▶ _Information shown_
--- START ---

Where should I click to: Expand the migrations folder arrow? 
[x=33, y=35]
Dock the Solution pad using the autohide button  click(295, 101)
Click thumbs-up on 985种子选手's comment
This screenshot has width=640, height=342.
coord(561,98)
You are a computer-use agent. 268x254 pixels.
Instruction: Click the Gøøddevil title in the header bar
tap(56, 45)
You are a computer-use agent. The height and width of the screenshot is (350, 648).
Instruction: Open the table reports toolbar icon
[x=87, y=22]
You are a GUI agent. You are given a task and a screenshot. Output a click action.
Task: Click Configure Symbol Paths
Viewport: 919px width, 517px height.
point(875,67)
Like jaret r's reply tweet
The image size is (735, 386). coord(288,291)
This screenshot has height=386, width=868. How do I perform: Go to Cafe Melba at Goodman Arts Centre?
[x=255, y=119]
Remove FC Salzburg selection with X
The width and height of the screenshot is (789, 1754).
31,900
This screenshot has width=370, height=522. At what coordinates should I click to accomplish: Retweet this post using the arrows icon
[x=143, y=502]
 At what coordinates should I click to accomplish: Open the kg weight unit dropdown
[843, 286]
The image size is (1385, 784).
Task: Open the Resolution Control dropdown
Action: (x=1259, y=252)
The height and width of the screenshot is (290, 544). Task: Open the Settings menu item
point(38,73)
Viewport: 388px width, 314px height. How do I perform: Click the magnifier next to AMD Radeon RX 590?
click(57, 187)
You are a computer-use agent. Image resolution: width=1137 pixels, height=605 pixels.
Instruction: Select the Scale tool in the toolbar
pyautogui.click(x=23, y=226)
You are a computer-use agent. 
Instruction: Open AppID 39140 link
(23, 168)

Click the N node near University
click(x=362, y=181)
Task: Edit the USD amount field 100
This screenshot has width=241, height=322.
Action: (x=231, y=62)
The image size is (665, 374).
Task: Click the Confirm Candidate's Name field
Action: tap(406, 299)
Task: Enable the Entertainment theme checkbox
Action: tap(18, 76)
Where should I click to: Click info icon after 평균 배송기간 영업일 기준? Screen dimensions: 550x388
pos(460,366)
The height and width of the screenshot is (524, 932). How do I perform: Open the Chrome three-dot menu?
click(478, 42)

--- END ---

▶ _Problem statement_
Line by line, write out the whole listing exactly.

▶ _Solution to this task_
Where should I click to: Expand the migrations folder arrow? 
[x=33, y=35]
Dock the Solution pad using the autohide button  click(295, 101)
Click thumbs-up on 985种子选手's comment
This screenshot has width=640, height=342.
coord(561,98)
You are a computer-use agent. 268x254 pixels.
Instruction: Click the Gøøddevil title in the header bar
tap(56, 45)
You are a computer-use agent. The height and width of the screenshot is (350, 648).
Instruction: Open the table reports toolbar icon
[x=87, y=22]
You are a GUI agent. You are given a task and a screenshot. Output a click action.
Task: Click Configure Symbol Paths
Viewport: 919px width, 517px height.
point(875,67)
Like jaret r's reply tweet
The image size is (735, 386). coord(288,291)
This screenshot has height=386, width=868. How do I perform: Go to Cafe Melba at Goodman Arts Centre?
[x=255, y=119]
Remove FC Salzburg selection with X
The width and height of the screenshot is (789, 1754).
31,900
This screenshot has width=370, height=522. At what coordinates should I click to accomplish: Retweet this post using the arrows icon
[x=143, y=502]
 At what coordinates should I click to accomplish: Open the kg weight unit dropdown
[843, 286]
The image size is (1385, 784).
Task: Open the Resolution Control dropdown
Action: (x=1259, y=252)
The height and width of the screenshot is (290, 544). Task: Open the Settings menu item
point(38,73)
Viewport: 388px width, 314px height. How do I perform: Click the magnifier next to AMD Radeon RX 590?
click(57, 187)
You are a computer-use agent. Image resolution: width=1137 pixels, height=605 pixels.
Instruction: Select the Scale tool in the toolbar
pyautogui.click(x=23, y=226)
You are a computer-use agent. 
Instruction: Open AppID 39140 link
(23, 168)

Click the N node near University
click(x=362, y=181)
Task: Edit the USD amount field 100
This screenshot has width=241, height=322.
Action: (x=231, y=62)
The image size is (665, 374).
Task: Click the Confirm Candidate's Name field
Action: tap(406, 299)
Task: Enable the Entertainment theme checkbox
Action: tap(18, 76)
Where should I click to: Click info icon after 평균 배송기간 영업일 기준? Screen dimensions: 550x388
pos(460,366)
The height and width of the screenshot is (524, 932). How do I perform: Open the Chrome three-dot menu?
click(478, 42)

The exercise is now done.